WHAT IS REQUIRED
Please return the lines below verbatim, beginning at the one that has "Given: Click the AR/VR butterfly icon" and stopping after the one that has "Given: Click the round", and add no other lines.

INPUT
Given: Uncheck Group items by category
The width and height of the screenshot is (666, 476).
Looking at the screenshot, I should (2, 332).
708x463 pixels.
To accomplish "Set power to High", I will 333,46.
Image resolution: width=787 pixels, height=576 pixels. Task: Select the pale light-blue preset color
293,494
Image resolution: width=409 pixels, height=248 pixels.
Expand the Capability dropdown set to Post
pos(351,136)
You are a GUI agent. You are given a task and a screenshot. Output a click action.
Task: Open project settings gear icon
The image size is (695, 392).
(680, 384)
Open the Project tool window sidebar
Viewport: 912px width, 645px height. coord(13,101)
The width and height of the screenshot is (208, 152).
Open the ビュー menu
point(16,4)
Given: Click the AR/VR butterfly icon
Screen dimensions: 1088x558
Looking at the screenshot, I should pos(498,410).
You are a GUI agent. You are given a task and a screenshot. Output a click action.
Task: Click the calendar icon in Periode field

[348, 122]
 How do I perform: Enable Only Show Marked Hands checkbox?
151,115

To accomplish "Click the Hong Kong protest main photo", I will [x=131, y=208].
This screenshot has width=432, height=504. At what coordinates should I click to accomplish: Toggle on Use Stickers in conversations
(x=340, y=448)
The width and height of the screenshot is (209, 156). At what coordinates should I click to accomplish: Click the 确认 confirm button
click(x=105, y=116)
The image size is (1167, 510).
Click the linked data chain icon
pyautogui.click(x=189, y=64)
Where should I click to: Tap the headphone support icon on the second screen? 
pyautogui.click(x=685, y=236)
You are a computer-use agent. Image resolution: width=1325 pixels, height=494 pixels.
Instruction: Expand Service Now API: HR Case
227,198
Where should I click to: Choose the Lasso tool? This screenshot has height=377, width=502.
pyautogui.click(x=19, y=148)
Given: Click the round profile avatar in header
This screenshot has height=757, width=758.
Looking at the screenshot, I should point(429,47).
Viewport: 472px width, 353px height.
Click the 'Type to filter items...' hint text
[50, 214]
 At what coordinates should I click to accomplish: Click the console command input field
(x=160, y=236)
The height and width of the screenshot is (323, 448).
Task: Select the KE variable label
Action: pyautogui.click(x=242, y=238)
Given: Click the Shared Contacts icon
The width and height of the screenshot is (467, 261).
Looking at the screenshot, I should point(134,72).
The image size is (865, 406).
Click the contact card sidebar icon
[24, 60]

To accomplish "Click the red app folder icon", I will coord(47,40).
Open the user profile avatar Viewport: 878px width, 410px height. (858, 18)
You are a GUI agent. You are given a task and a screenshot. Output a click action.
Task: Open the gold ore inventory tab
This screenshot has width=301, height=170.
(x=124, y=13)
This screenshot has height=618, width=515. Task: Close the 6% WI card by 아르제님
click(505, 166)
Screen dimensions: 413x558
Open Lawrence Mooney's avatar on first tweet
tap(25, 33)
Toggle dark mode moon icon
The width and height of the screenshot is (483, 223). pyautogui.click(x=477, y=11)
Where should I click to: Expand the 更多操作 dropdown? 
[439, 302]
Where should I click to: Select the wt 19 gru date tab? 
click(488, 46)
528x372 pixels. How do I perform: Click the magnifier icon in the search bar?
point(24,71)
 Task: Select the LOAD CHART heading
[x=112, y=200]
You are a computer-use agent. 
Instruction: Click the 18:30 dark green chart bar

TASK RESPONSE
Given: Click the AR/VR butterfly icon
Screen dimensions: 1088x558
Looking at the screenshot, I should pos(498,410).
You are a GUI agent. You are given a task and a screenshot. Output a click action.
Task: Click the calendar icon in Periode field

[348, 122]
 How do I perform: Enable Only Show Marked Hands checkbox?
151,115

To accomplish "Click the Hong Kong protest main photo", I will [x=131, y=208].
This screenshot has width=432, height=504. At what coordinates should I click to accomplish: Toggle on Use Stickers in conversations
(x=340, y=448)
The width and height of the screenshot is (209, 156). At what coordinates should I click to accomplish: Click the 确认 confirm button
click(x=105, y=116)
The image size is (1167, 510).
Click the linked data chain icon
pyautogui.click(x=189, y=64)
Where should I click to: Tap the headphone support icon on the second screen? 
pyautogui.click(x=685, y=236)
You are a computer-use agent. Image resolution: width=1325 pixels, height=494 pixels.
Instruction: Expand Service Now API: HR Case
227,198
Where should I click to: Choose the Lasso tool? This screenshot has height=377, width=502.
pyautogui.click(x=19, y=148)
Given: Click the round profile avatar in header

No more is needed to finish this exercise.